Dispute Resolution and Venue
The template sets a clear venue in Geneva (Switzerland) and provides for Swiss governing law, to avoid “Delaware” or “England & Wales” clauses incompatible with local enforcement. It also includes a waiver of trial by jury (useful mainly if a party tries to import U.S. reflexes; in Switzerland, there is no comparable civil jury).

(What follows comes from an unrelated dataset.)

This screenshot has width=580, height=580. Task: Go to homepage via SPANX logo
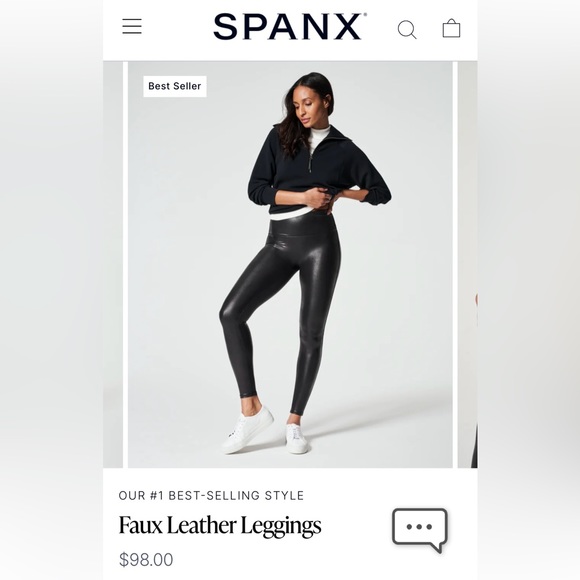coord(290,26)
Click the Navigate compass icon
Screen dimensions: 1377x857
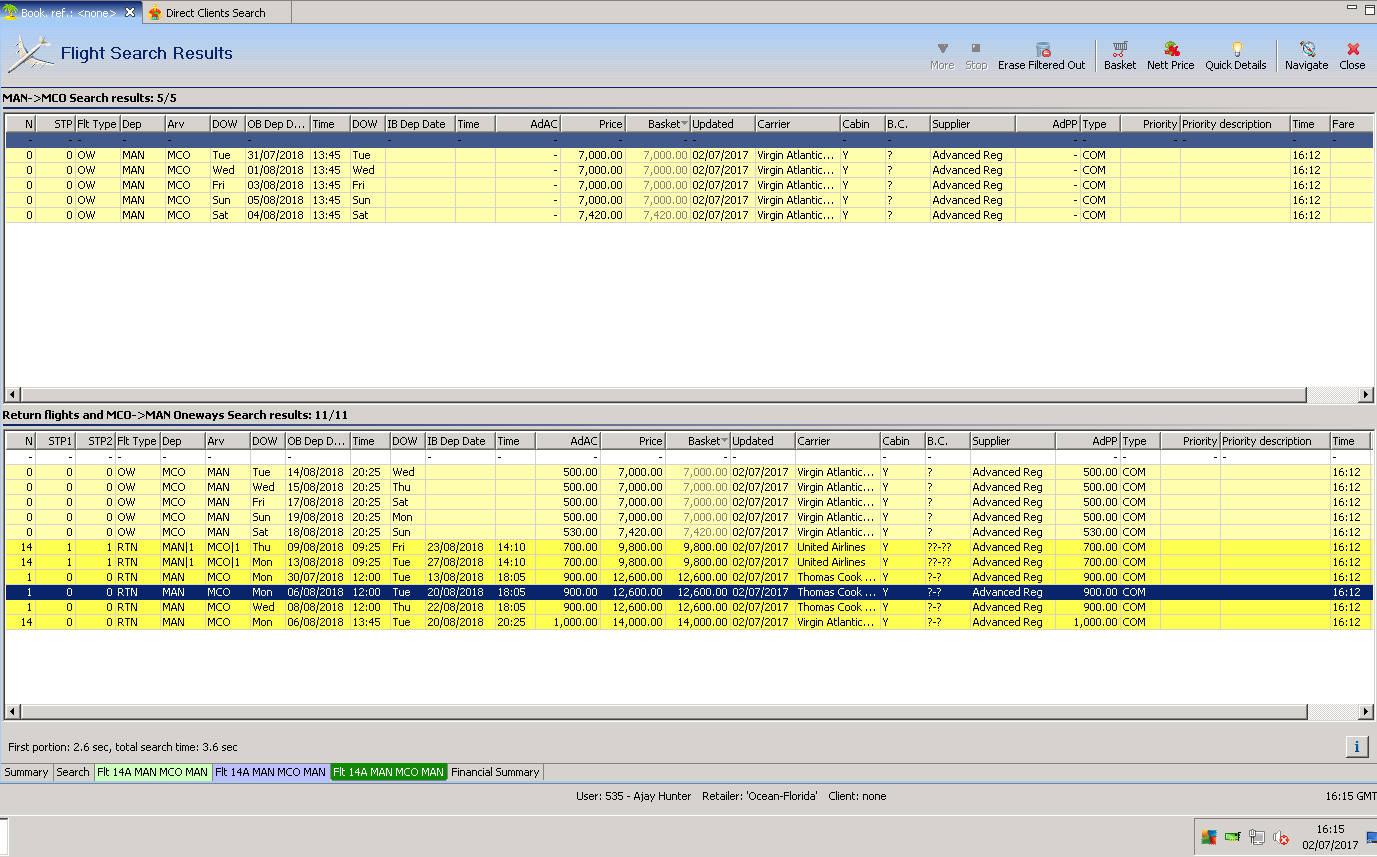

Other included clauses (with references): late-payment interest at the legal rate of 5% (CO art. 104), ordinary limitation period of 10 years for contractual claims (CO art. 127), security measures for personal data (LPD art. 7) and rules on unlawful processing/violations (LPD art. 12), confidentiality surviving 5 years after termination (contractual clause), and deliverables acceptance conditions.
Who Needs This Document?
| User Type | Relationship | Key Benefit |
|---|---|---|
| Marketing agency (French-speaking Switzerland) | Recurring campaigns + monthly SOWs | Frames revisions, validation, and usage rights in the creations |
| IT / cybersecurity consultant | Recurring audits and interventions | Clarifies liability, confidentiality, and data security (LPD) |
| Freelance software developer | Milestone-based projects | Clear assignment/license of deliverables and protection of “background” code |
| Consulting firm (B2B) | Multi-entity (group) engagements | Standardized SOWs and uniform invoicing, venue in Geneva |
How to Use This MSA Template
Step 1: Correctly identify the parties
Enter the exact company name, legal form (Sàrl, SA, sole proprietorship) and address. Add an operational contact and a billing contact to limit delays.
Step 2: Set the financial framework
Define the currency (CHF), due dates, and the late-payment interest mechanism (CO art. 104). Specify reimbursable expenses and suspension conditions in case of non-payment.
Step 3: Attach a first precise SOW
Set out the scope, deliverables, acceptance criteria, schedule, client dependencies, and assumptions. The clearer the SOW, the fewer disputes you will have about “end of engagement.”
Step 4: Manage IP, data, and confidentiality
Choose between assignment, license, or a hybrid model (deliverables to the client, tools to the provider). If personal data is processed, describe the security measures (LPD art. 7) and roles.